Joni Goldbarg
Found in 8 Collections and/or Records:
A brass Fox and Grapes button, 1890
A tree with a high picket fence replaces the grasses on the left, there is nothing on the ground in the foreground, there is less of the scene pictured on the right of the fox, and the fox has his left paw on the first step of a simple ladder leading toward the grapes. BBB Plate 154, #20, which says that the button was reproduced in the 1950's.
Bronze Wolf and Crane button, 1890
The same in motif motif as the Gotbuttons larger button with these differences: this is brass, smaller, and marked with "Solidaire Bte SGDG" rather than "Breveté" on the back. The metal of this button shows less relief than that of others I have, and the button is thus considerably brighter. This button has the same construction as that, including the self-shank. This specimen seems to be that presented as #11 on Plate 152 of BBB.
Fox and Grapes button, 1890
The same scene as in the 1.5" Joyce's Jems large button. Apparently they were meant to be used together. The buttons seem to have a circle of metal shaped around the hook-bearing metallic or celluloid base.
One small FG brass button, 1890
This button again takes a different artistic conception of the theme. It can be hard to read except up very close, partially because of its smaller size. BBB Plate 154 #19, which says of it "The well defined brass design is cut out and mounted over a background of grey pearl; tinned steel back and brass wire shank" (378). The BBB illustration may actually show the button upside-down, since it ends up with the grapes below the fox!

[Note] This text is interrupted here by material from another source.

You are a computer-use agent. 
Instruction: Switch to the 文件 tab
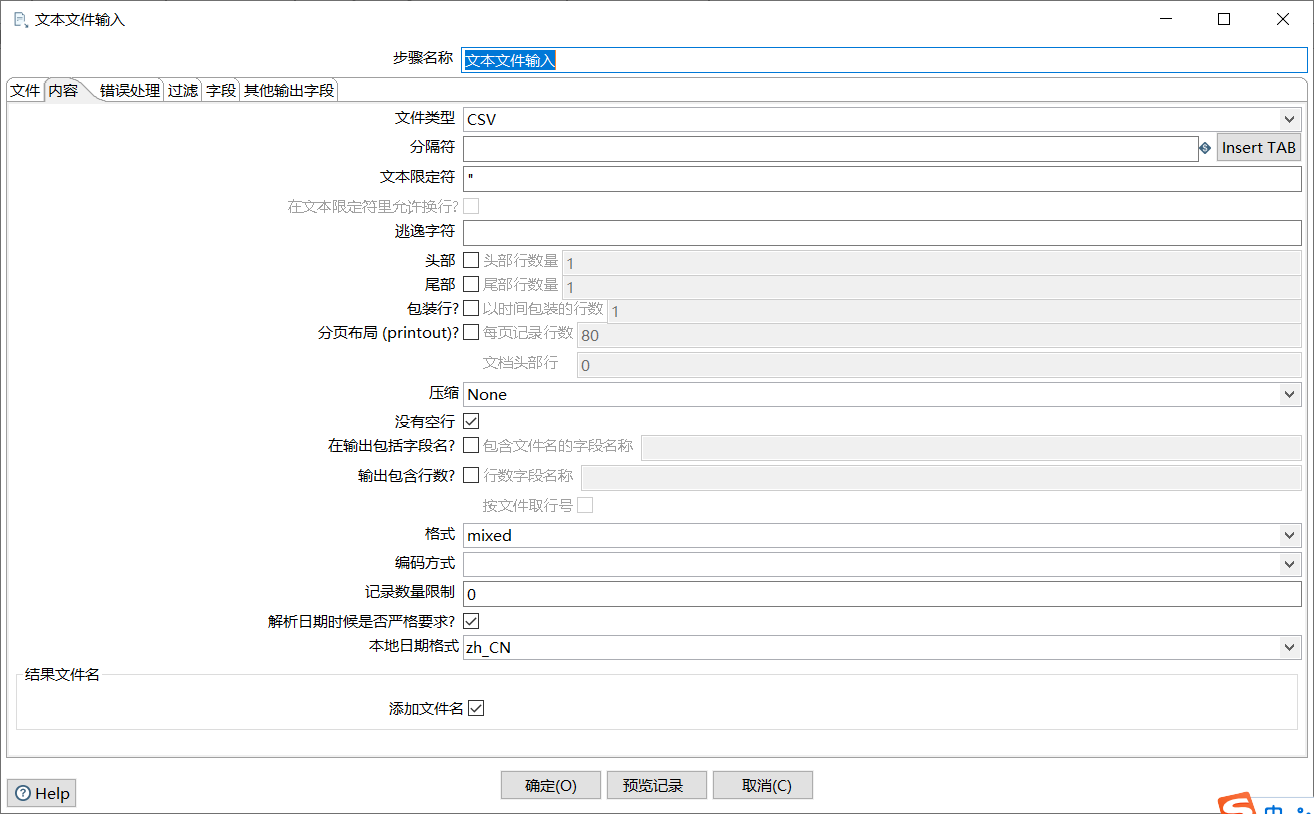point(24,89)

Small brass Fox and Crow button, 1890
This button, by contrast with the Monleón exemplars, puts the fox on the lower right and the crow in the upper left. Tree branches shape the scene--and even make it hard to read on this small button! Closest in design to the larger button pictured in BBB on Plate 154 as #6. Like it, this button has a brass back and a self-shank.
Small Fox and Stork button, 1890
"The Little Fish and the Fisherman," button, 1890
This is a pressed, one-piece silvered brass button in fair to good condition. Like the larger Wiedeman exemplar of the same scene but less distinct, this button adapts Doré's illustration of La Fontaine's V 3 ("Le petit Poisson et le Pêcheur") well to the circular form. In fact, even the backs of the two buttons are remarkably similar.